Shutting of online Afrikaans dictionary shows internet isn’t forever - Businesslive

Oct 10, 2021
10 October 2021 - Children are forever being cautioned against unthinkingly sharing digital material that, though hilarious or cheeky in the moment, might come back to haunt them, because the internet is forever.

Children are forever being cautioned against unthinkingly sharing digital material that, though hilarious or cheeky in the moment, might come back to haunt them, because the internet is forever.

We might cheer a reduction of dross on the web, but a far greater worry is the extent to which the internet isn’t forever after all.

Writing in 2019, librarian Michael Shochet of the Robert L Bogomolny Library at the University of Baltimore, noted that an inquiry into “why there’s so little left of the early internet ... found that even today there is too much data being put online for anyone to archive and preserve all of it”.

While some “may have good reason to worry whether something might live forever online”, others “are worried about what is being lost”, Shochet wrote. The question of “what to preserve and actually preserving it,” he went on, “is an age-old problem”.

Shochet pointed out that the “recent discovery of what is essentially a 16th-century annotated bibliography of over 15,000 books obtained by a son of Christopher Columbus highlights how ephemeral information can be. About 75% of the books on the bibliography have been lost to history”.

Surely the internet is the saviour we can count on? Well, not automatically, it turns out. A recent open letter from the Afrikaans National Language Body (ANLB) of the Pan South African Language Board sounded the alarm over the announcement by publisher Pearson SA that the online version of the Handwoordeboek van die Afrikaanse Taal (HAT Aanlyn) is to be shut down next August, depriving “all Afrikaans educators, students, journalists, language practitioners, legal practitioners and so forth” of access to this “invaluable source”.

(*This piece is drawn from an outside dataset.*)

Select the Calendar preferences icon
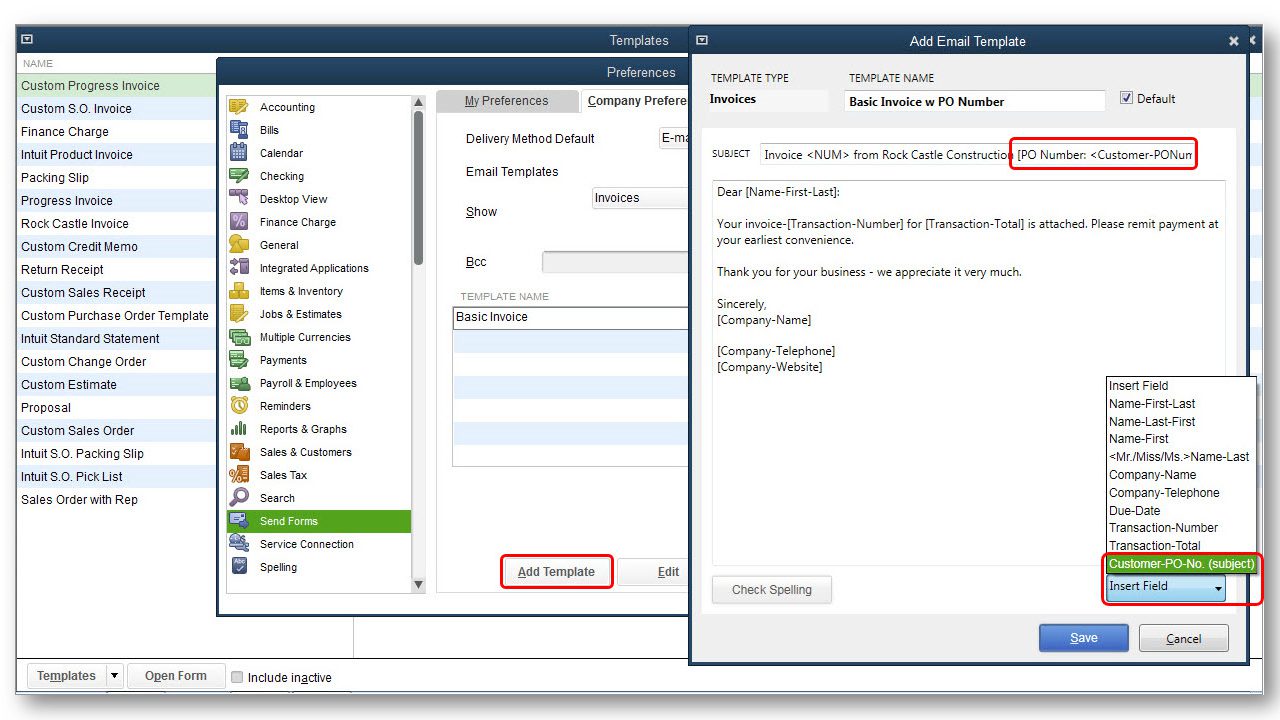This screenshot has width=1280, height=720. click(x=239, y=153)
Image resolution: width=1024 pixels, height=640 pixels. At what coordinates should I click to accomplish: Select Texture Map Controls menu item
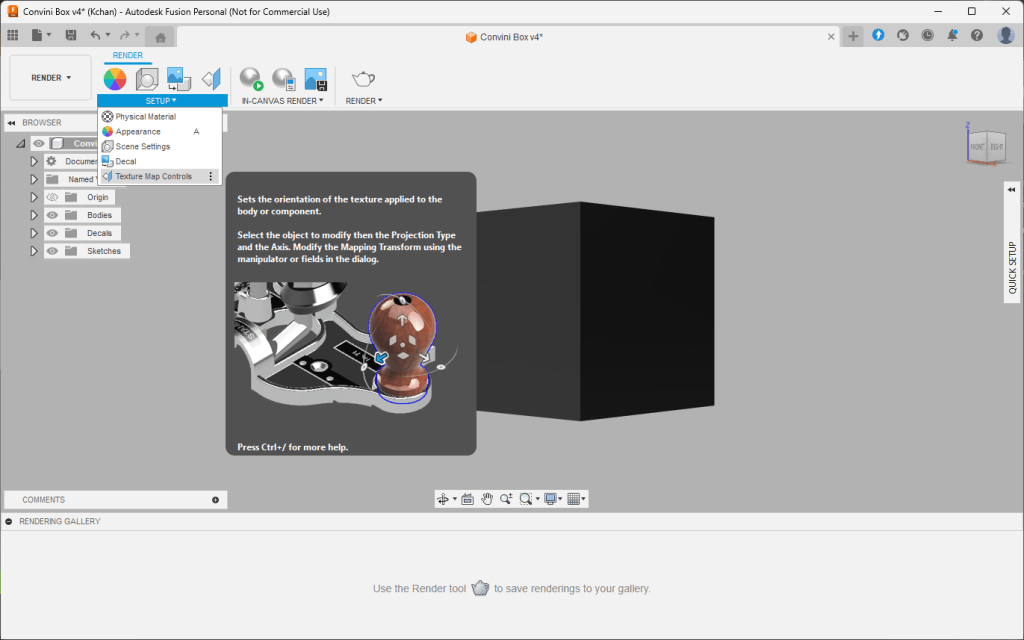pyautogui.click(x=153, y=176)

Pearson said that, “[due] to poor adoption of the online product we are reviewing and building our printed HAT”. Citing the common saying “wat is ’n huis sonder ’n HAT?” (what is a home without a HAT), ANLB argued that the dictionary “is so much more than just a title in a publisher’s backlist”.

While it was encouraged that Pearson was committed to maintaining the printed HAT, it judged its “disappearance off the internet [as] impermissible and unthinkable”, a “step backward for the language and a great tragedy to this language community”.

It’s worth pausing here. This community, reaching from farm to boardroom, leafy suburb to township backstreet, numbers nearly 7-million people, according to the last census — slightly short of 1-million more than a decade earlier. Afrikaans is the third most-spoken home language, after Zulu and Xhosa.

What stands to be lost is evident from the fact that HAT Aanlyn took on a dual function in 2015, when the latest — sixth — edition of the print version was published. As one of the lexicographers on the project, Fred Pheiffer, explained at the time, the online version would not only capture and update usage and vocabulary of Africa’s youngest indigenous language, but preserve some 3,000 archaic words (what the lexicographers call “vergeetwoorde”).

These archaic words were removed from the printed version to make way for fresh words — such as “kappityt” (dance or revel with vigour); “mang” (prison); “newwermaind” (despite, notwithstanding); and “sjarrap” (shut up).

Among the old “treasures”, as Pheiffer described them, are “aanlonk” (ogle, or look on with affection), “alhonderdentien” (notwithstanding, all the same); “berooid” (stripped of possessions, naked); “boesemsonde” (secret or inborn sin); and “gebenedy” (blessed).

It would be no blessing if this repository of so distinctive a South African heritage were allowed to succumb to the vagaries of the market, or the finitude of the internet.

Morris is head of media at the SA Institute of Race Relations.